(RECORDS TO USE begins)

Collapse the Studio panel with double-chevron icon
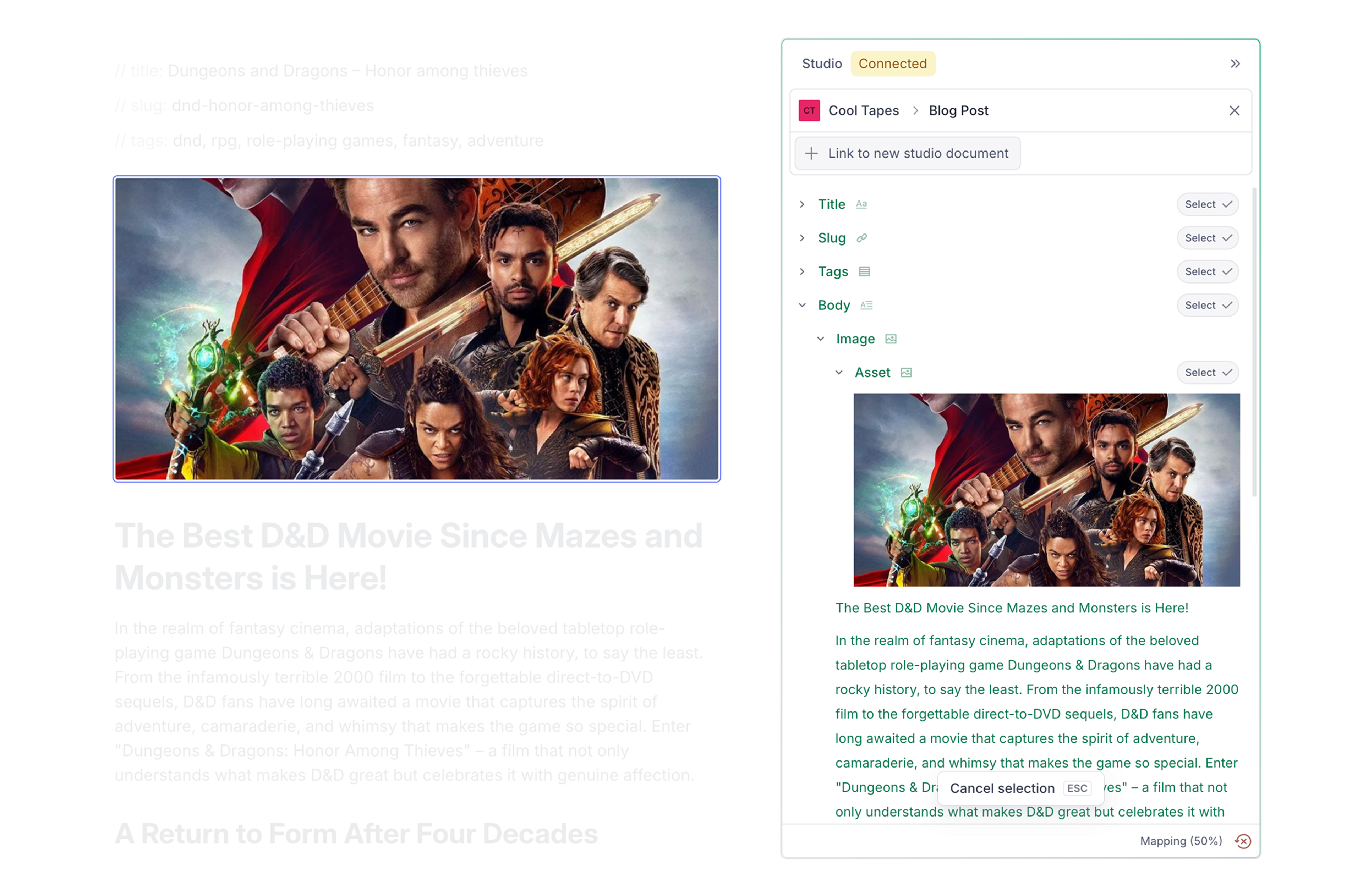Image resolution: width=1363 pixels, height=896 pixels. (x=1235, y=64)
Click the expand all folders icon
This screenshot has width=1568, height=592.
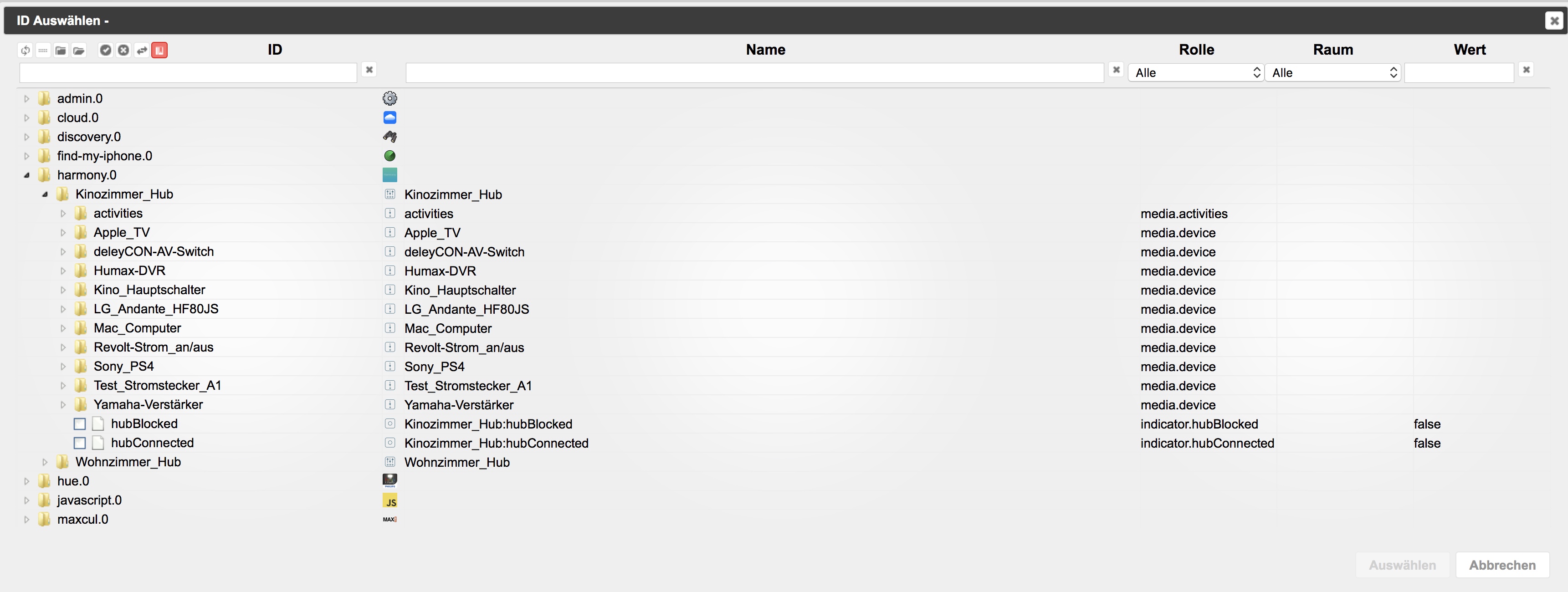[x=78, y=51]
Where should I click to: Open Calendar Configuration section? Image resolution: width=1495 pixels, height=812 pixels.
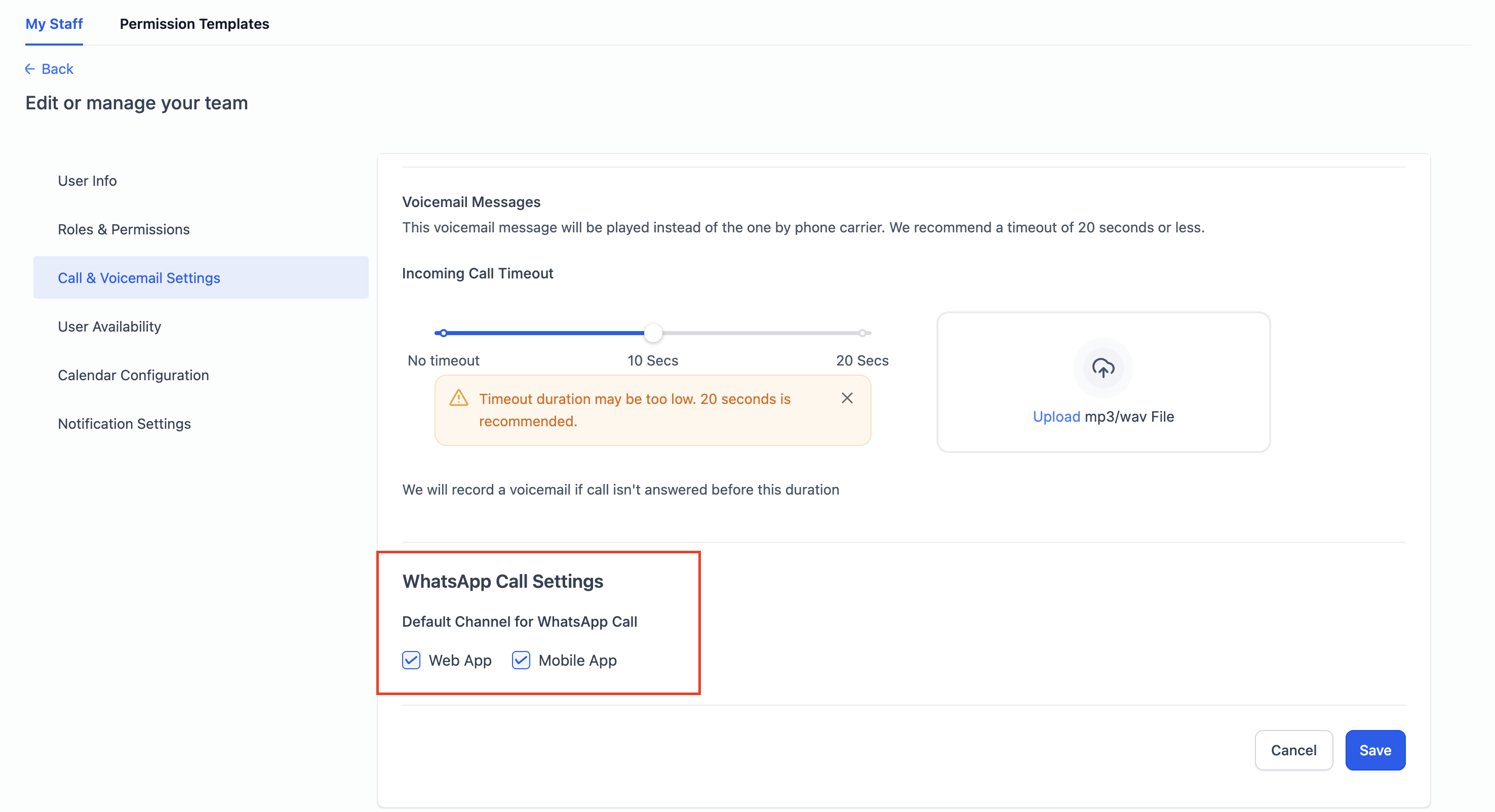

(RECORDS TO USE ends)

- _AIM OF THE EXERCISE_
Nothing but the exact text of the records should appear in your answer, with no pictures. Please write it out.

- _SOLUTION BELOW_
Collapse the Studio panel with double-chevron icon
Image resolution: width=1363 pixels, height=896 pixels. (x=1235, y=64)
Click the expand all folders icon
This screenshot has width=1568, height=592.
[x=78, y=51]
Where should I click to: Open Calendar Configuration section? Image resolution: width=1495 pixels, height=812 pixels.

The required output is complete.